Reeves Budget Stokes Unemployment Increases to 4.4%

Published / Last Updated on 24/01/2025

In the immediate aftermath of Rachel Reeves’ Autumn Budget 2024 and the announcement of Employers National Insurance Contributions (NIC) being increased to 15% from 13.8% and the Secondary Earnings Threshold (the point at which Emplorers NIC) being reduced from £9,100 pa to just £5,000 pa in addition to the increase in National living and National minimum wage meaning employers must pay more and the side hassle that this also means even bigger employer pension contributions, we warned you to::

  • Expect lower recruitment and lower business expansion.
  • Expect redundancies.
  • Expect lower or even no pay rises (over and above National Living Wage).
  • Expect other employer benefits to improve such as bigger employer pension contributions or more staff leave/holidays or greater flexible working opportunities.
  • As a last resort, expect some larger employers to shift call centres, servicing, or production overseas.

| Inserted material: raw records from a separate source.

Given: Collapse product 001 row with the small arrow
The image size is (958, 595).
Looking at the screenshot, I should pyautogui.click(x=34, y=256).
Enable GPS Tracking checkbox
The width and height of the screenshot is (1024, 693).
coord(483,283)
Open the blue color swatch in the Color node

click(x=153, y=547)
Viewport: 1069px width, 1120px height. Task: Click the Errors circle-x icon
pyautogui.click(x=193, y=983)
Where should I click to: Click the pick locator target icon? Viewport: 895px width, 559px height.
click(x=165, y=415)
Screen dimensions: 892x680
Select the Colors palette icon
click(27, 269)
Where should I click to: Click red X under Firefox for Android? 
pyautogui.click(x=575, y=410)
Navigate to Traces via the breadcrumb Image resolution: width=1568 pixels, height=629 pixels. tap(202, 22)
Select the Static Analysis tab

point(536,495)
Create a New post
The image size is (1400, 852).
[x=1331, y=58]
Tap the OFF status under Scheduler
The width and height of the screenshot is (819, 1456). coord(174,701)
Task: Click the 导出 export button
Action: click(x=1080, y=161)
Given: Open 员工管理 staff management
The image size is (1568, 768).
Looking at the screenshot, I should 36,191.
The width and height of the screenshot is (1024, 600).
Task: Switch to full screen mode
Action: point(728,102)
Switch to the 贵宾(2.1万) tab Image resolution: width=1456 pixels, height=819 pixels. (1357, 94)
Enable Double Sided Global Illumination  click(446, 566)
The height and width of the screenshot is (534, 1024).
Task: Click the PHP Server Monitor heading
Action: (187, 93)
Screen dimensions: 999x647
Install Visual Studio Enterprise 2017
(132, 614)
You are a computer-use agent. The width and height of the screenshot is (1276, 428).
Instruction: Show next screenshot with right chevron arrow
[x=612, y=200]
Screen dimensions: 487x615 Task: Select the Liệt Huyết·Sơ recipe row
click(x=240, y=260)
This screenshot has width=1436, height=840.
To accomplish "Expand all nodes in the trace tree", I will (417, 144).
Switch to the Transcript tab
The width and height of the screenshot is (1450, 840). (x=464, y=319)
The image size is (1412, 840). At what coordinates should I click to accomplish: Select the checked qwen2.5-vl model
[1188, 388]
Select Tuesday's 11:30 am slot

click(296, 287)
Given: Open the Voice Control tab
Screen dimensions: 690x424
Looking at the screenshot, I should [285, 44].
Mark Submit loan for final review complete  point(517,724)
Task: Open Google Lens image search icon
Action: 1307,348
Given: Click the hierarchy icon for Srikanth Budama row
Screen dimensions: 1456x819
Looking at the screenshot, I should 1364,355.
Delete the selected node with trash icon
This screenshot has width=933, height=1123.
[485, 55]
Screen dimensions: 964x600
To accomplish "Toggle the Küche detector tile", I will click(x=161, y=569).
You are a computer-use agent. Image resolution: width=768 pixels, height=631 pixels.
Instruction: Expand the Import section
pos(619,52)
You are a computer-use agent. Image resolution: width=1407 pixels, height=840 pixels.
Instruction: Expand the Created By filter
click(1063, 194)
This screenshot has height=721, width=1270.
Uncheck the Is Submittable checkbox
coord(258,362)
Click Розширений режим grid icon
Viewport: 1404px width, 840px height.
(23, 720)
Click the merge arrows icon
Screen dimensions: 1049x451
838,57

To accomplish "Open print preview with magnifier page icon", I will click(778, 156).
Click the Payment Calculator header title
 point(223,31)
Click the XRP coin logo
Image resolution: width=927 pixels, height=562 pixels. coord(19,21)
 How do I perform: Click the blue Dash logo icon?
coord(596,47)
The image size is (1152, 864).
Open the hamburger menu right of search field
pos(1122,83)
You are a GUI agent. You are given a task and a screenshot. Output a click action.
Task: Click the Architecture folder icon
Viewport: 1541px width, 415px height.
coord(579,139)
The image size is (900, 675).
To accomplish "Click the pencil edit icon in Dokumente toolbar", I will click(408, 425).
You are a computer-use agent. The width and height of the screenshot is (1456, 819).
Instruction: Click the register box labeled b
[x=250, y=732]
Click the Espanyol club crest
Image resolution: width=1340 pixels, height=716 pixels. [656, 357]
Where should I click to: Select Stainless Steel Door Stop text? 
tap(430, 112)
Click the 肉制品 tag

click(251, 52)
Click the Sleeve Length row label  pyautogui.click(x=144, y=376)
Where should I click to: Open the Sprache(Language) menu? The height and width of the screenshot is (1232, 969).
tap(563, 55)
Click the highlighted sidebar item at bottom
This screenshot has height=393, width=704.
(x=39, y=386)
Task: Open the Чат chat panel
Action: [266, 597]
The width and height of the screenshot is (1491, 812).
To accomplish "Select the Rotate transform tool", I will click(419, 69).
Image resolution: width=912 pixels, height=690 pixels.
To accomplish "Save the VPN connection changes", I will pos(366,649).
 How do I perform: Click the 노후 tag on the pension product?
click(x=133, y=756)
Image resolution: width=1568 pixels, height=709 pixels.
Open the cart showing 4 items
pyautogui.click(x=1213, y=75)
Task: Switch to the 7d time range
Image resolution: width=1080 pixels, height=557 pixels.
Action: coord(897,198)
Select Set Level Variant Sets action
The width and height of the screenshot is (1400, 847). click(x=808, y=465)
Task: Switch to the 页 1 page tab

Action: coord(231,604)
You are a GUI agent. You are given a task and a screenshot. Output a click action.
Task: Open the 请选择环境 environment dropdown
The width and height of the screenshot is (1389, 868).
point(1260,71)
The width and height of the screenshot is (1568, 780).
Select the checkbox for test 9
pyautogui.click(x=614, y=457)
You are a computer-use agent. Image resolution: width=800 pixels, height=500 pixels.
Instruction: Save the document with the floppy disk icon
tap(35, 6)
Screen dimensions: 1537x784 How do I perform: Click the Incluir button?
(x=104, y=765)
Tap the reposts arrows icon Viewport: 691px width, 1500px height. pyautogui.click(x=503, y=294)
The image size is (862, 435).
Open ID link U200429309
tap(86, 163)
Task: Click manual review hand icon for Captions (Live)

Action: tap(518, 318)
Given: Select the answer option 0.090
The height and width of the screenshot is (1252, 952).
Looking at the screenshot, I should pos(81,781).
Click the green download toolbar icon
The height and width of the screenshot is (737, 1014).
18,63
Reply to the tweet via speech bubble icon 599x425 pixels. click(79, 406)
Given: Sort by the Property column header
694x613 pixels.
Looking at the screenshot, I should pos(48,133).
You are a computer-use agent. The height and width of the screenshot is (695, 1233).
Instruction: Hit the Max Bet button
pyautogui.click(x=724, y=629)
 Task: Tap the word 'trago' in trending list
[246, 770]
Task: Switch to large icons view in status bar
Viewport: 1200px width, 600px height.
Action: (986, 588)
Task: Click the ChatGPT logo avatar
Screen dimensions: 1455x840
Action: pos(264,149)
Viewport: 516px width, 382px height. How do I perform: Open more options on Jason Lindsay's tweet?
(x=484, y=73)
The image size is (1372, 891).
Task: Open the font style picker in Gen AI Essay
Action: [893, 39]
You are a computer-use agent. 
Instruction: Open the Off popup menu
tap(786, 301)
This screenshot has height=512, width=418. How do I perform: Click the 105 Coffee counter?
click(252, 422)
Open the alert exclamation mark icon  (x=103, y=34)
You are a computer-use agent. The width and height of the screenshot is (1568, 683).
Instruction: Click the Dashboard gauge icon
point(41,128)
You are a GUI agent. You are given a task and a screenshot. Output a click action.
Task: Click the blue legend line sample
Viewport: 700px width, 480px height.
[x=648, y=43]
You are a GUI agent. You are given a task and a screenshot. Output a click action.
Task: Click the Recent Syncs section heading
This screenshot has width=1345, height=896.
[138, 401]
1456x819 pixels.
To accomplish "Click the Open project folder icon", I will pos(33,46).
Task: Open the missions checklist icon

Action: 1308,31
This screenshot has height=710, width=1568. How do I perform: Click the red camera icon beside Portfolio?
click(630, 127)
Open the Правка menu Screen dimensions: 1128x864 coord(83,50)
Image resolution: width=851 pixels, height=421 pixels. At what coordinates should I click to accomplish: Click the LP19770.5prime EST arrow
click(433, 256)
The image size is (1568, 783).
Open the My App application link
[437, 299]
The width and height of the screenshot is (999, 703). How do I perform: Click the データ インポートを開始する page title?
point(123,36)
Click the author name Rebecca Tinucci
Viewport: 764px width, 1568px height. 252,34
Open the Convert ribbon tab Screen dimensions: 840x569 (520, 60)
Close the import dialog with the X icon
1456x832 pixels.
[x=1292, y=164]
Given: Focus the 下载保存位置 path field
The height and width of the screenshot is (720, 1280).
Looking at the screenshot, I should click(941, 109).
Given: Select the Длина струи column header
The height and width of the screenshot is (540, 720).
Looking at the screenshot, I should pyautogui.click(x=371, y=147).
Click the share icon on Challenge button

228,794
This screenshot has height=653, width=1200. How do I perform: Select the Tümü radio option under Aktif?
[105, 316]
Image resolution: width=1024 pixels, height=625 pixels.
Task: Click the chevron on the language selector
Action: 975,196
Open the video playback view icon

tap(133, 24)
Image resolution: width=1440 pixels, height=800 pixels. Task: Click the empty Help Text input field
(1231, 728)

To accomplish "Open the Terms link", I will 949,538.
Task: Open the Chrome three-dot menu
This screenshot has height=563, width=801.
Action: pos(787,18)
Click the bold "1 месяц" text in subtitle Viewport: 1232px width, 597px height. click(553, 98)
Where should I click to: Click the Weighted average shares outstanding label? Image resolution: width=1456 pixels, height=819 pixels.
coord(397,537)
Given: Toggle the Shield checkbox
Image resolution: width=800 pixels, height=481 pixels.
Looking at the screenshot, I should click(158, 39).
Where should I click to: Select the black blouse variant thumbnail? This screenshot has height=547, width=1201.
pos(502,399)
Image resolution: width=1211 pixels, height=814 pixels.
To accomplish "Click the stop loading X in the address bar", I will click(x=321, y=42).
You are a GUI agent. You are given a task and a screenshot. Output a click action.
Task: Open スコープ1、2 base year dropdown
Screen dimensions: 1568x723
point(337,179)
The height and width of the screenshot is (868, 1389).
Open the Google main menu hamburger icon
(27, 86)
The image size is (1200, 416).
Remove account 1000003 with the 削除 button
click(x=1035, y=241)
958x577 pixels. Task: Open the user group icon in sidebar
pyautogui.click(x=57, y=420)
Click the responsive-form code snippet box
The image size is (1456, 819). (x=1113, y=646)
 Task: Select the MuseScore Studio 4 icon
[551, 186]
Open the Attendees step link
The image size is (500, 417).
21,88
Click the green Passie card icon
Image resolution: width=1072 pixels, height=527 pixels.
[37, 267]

See:  Budget 24 Income Tax & NIC

Job Loss Headlines This Week

  • Office for National Statistics reports that unemployment increased to 4.4% of working age population with employment falling by 32,000 September to November 2024.  In addition, job vacancies are down 24,000.
  • Which? Spends £1.2m on 26 redundancies.
  • Companies Slashing Jobs at Fastest Rate Since 2009.
  • Morrisons laying off 200+ staff members.
  • Jaguar Land Rover Faces Up to 200 Voluntary Redundancies.
  • River Island is making job cuts.
  • Sainsbury's Cafes closing as 3,000 job cuts announced.
  • Newcastle University set to axe around 300 jobs in £20 million staffing cuts.
  • Gloucestershire police anticipate staff redundancies.
  • Schuh Staff at Scottish-headquarter raft of job cuts.
  • Starbucks plans to announce corporate layoffs by early March.
  • BP announces 4,700 job cuts.
  • Welsh theatres warn of closures and job cuts.
  • Asda confirms new round of job cuts after worst Christmas in nearly a decade.
  • Microsoft staff face second round of layoffs as firm continues cost-cutting measures.
  • Meta Layoffs Incoming As Zuckerberg Predicts “Intense Year”.

Comment

We won’t say we told you so, but employers are now reacting as expected and the ‘length of fuse on the bomb is burning away quickly and could explode without intervention’. 

We cannot say it is all Rachel Reeves’ Budget that has caused it all as there are global headwinds for economic slowdown and trade war but will she ‘back track’ and make it a little easier for UK employers, we think not, it may be the Bank of England intervenes with interest rate cuts on the 6 February 2025 to tries and slow down the UK’s current recession ‘heading’ trajectory.

We forecast recession for 2025 last year and it is clear it could be a very difficult year.